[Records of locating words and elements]
━━━━━━━━━━━━━━━━

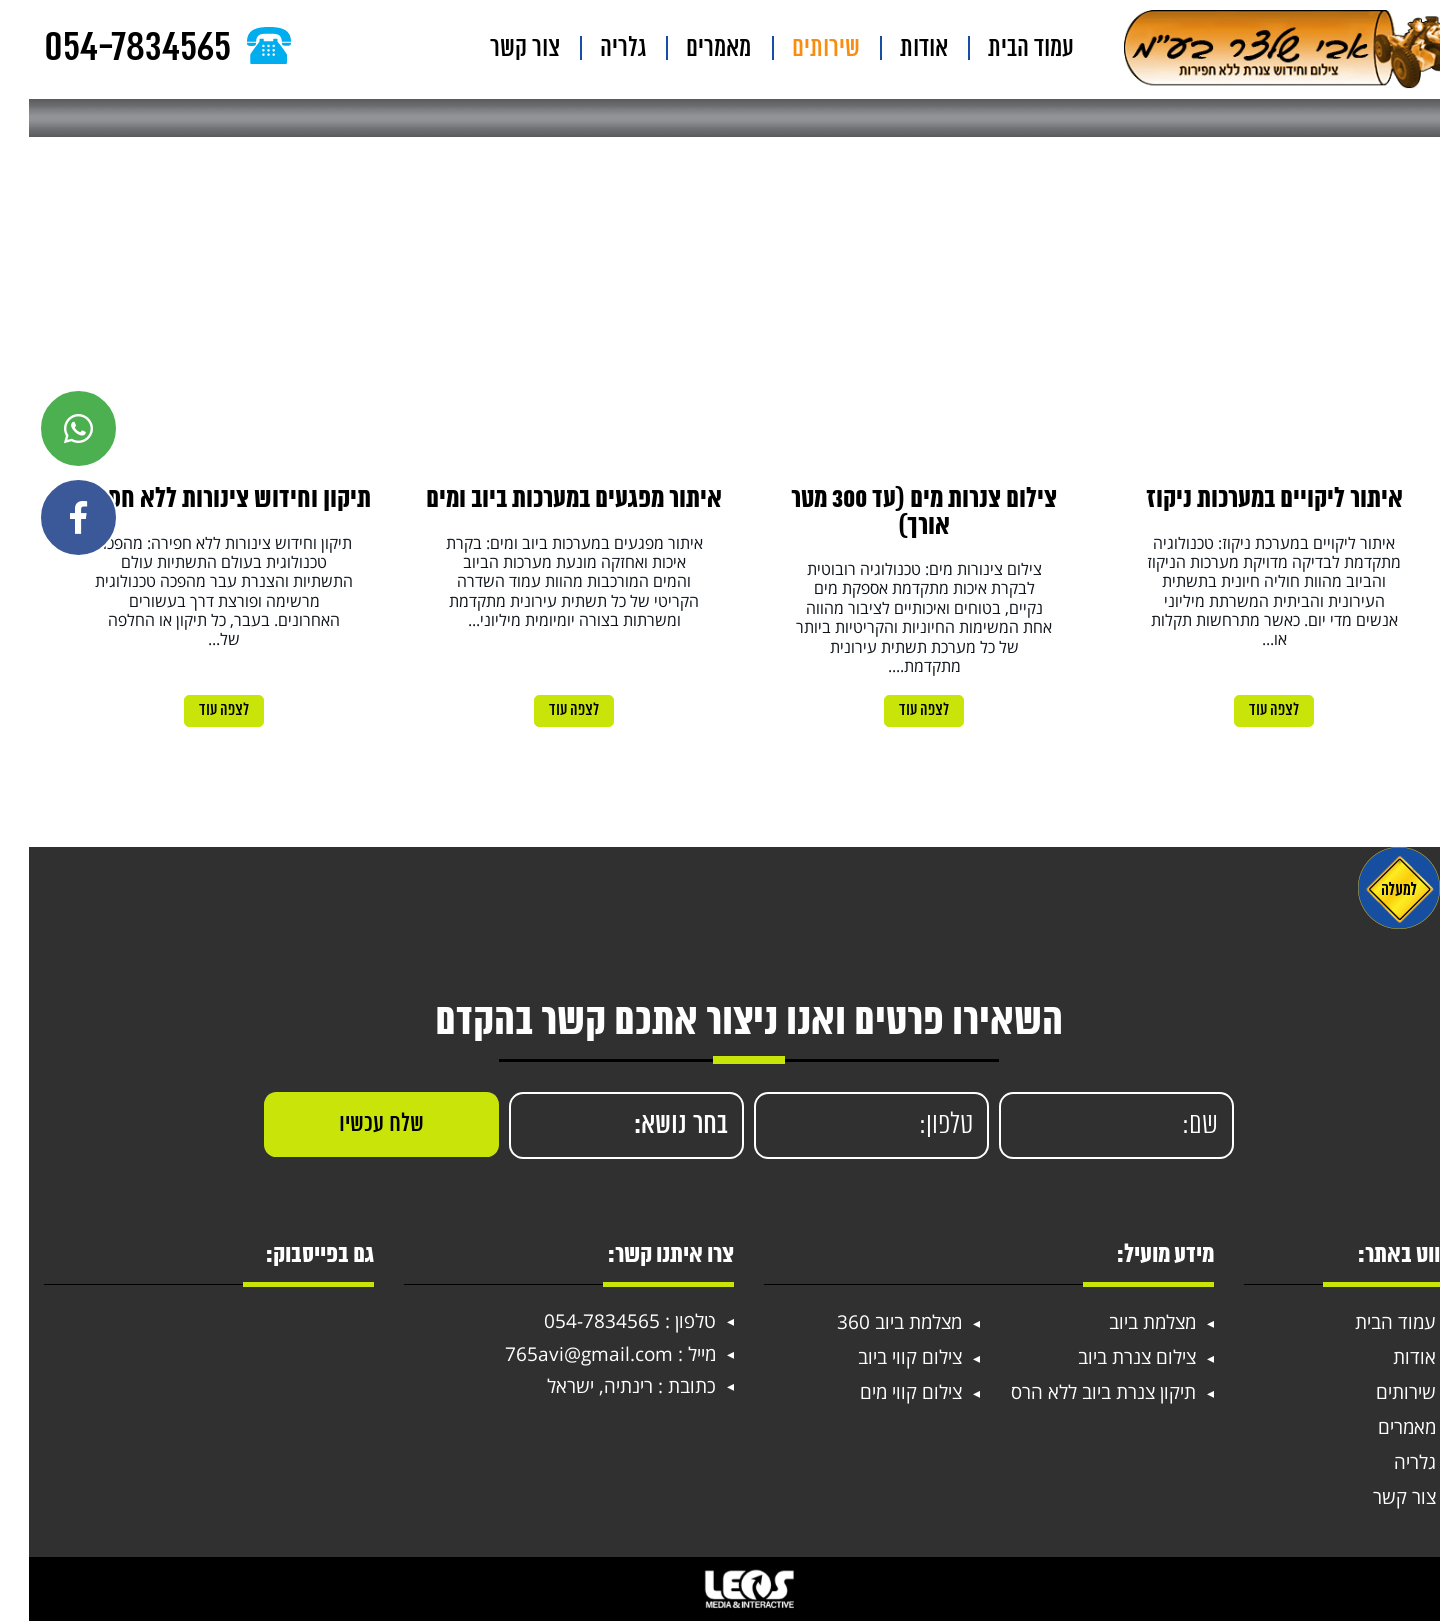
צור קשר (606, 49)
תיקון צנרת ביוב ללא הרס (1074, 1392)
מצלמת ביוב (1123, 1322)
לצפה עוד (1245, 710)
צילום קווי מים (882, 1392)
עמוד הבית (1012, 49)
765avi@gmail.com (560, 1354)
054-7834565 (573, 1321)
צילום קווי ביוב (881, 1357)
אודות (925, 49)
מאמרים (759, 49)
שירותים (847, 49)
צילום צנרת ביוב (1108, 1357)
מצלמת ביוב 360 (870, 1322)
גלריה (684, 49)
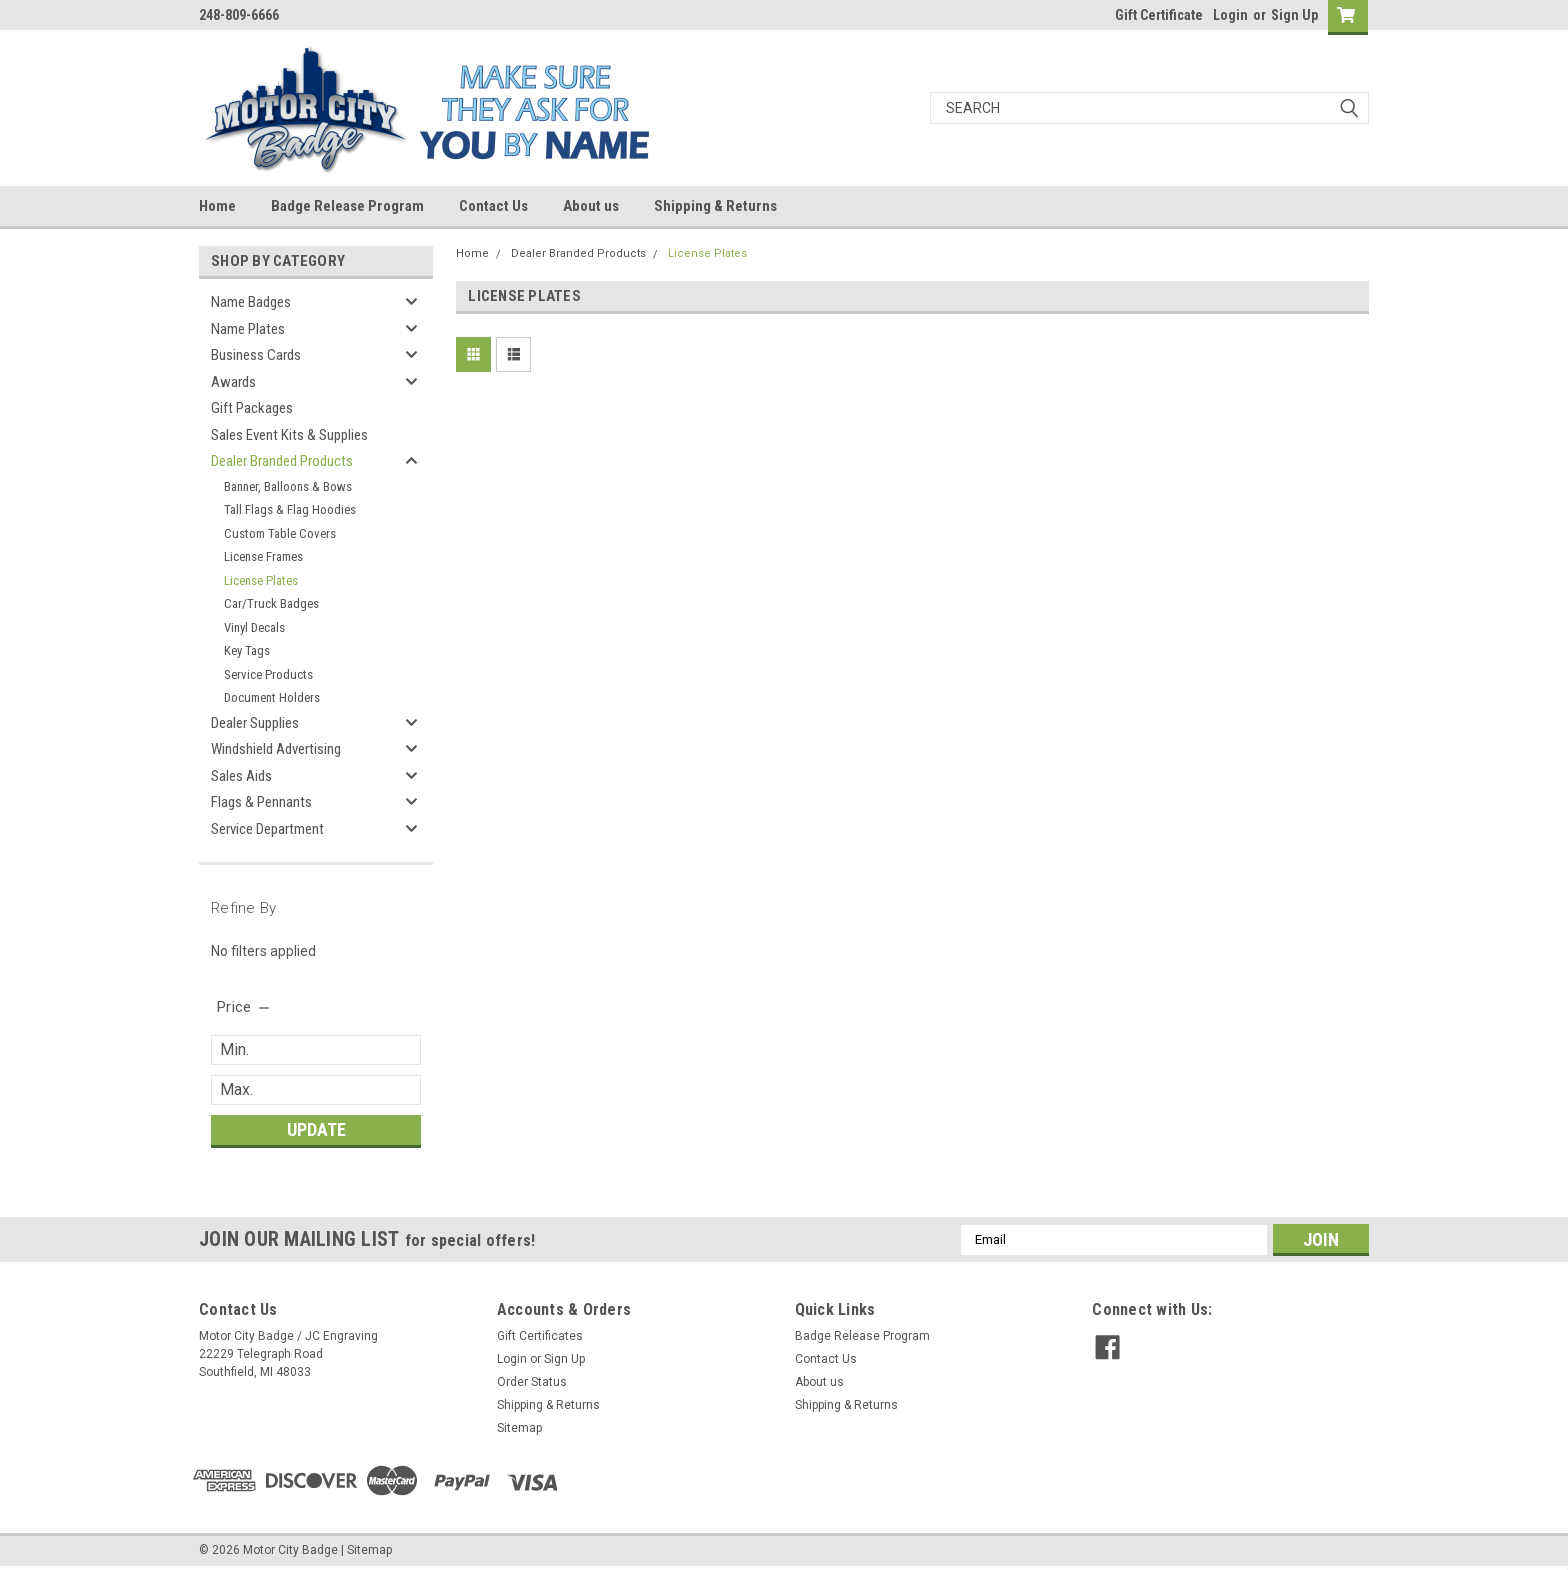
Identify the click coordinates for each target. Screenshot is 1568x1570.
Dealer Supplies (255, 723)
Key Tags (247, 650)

━━━━━━━━━━━━━━━━

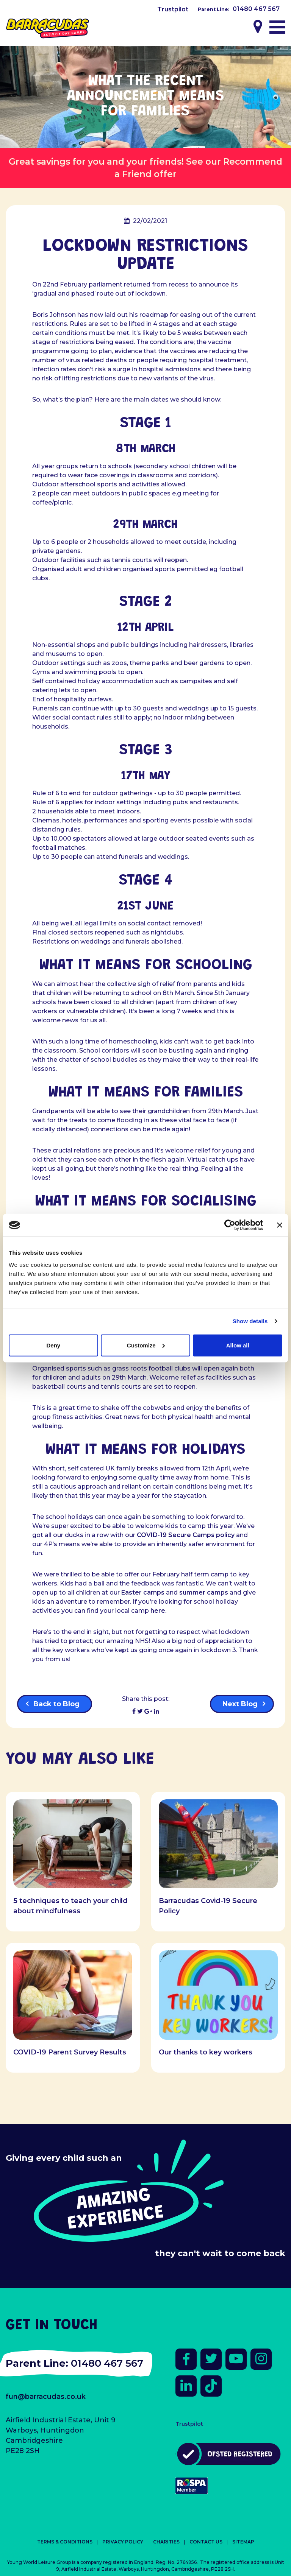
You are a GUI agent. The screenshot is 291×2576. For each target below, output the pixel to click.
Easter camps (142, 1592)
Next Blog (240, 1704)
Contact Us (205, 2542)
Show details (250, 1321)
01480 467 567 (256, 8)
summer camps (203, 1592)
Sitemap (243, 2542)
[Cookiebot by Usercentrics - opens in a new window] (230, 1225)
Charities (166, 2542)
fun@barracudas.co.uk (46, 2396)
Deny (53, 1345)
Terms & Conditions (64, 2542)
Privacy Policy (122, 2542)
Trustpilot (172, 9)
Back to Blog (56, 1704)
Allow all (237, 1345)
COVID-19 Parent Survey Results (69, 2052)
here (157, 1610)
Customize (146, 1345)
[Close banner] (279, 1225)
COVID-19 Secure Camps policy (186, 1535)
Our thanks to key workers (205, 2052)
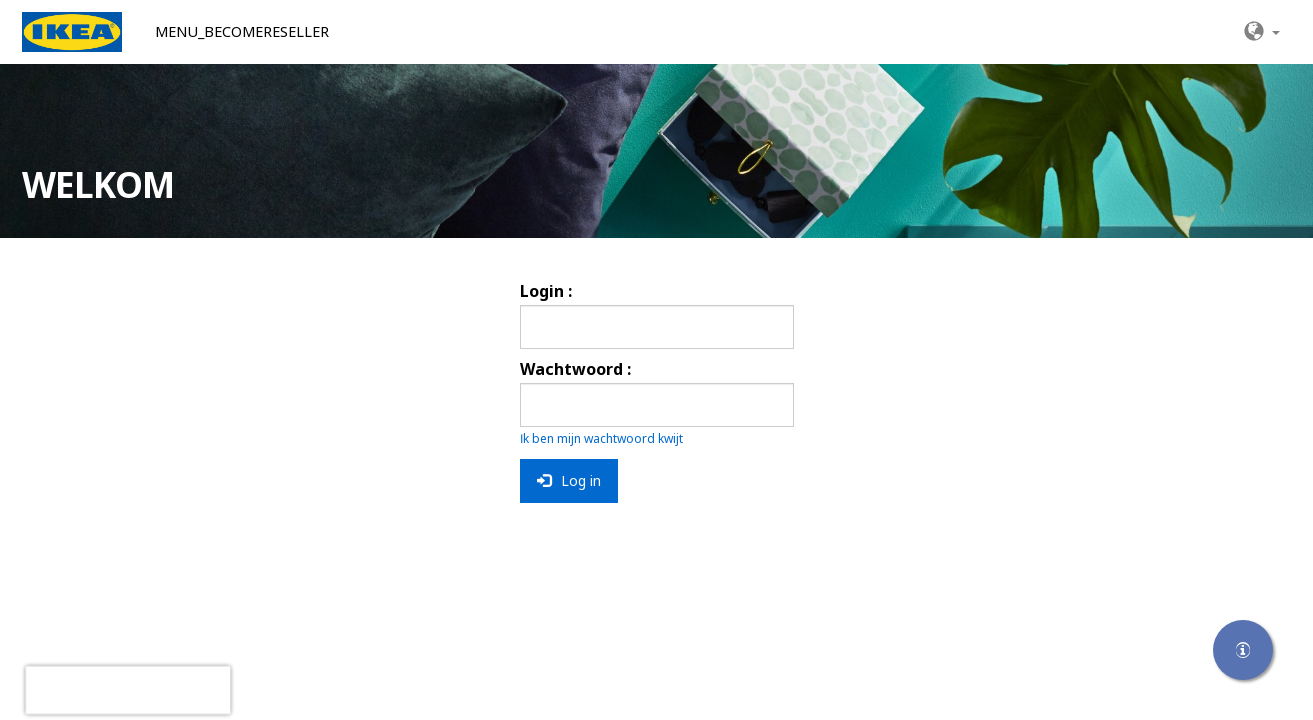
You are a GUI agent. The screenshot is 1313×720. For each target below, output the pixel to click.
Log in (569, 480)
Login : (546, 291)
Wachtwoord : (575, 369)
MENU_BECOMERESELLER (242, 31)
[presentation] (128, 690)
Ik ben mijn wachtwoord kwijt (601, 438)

━━━━━━━━━━━━━━━━

● **AIM OF THE EXERCISE**: Write out the entries again, starting with the line containing "here (157, 1610)" and continuing through the line containing "Ik ben mijn wachtwoord kwijt (601, 438)", including the instruction line, and shift every coordinate in the answers by -41. Leave the pictures out.

● **OUTPUT FOR THIS EXERCISE**:
here (116, 1569)
Customize (105, 1304)
[Close banner] (238, 1184)
COVID-19 Secure Camps policy (145, 1494)
Our thanks to key workers (164, 2011)
You are a GUI agent. The screenshot is 1313×720. For each target below, output the pixel to click.
Log in (528, 439)
Login : (505, 250)
Wachtwoord : (534, 328)
MENU_BECOMERESELLER (201, -10)
[presentation] (87, 649)
Ik ben mijn wachtwoord kwijt (560, 397)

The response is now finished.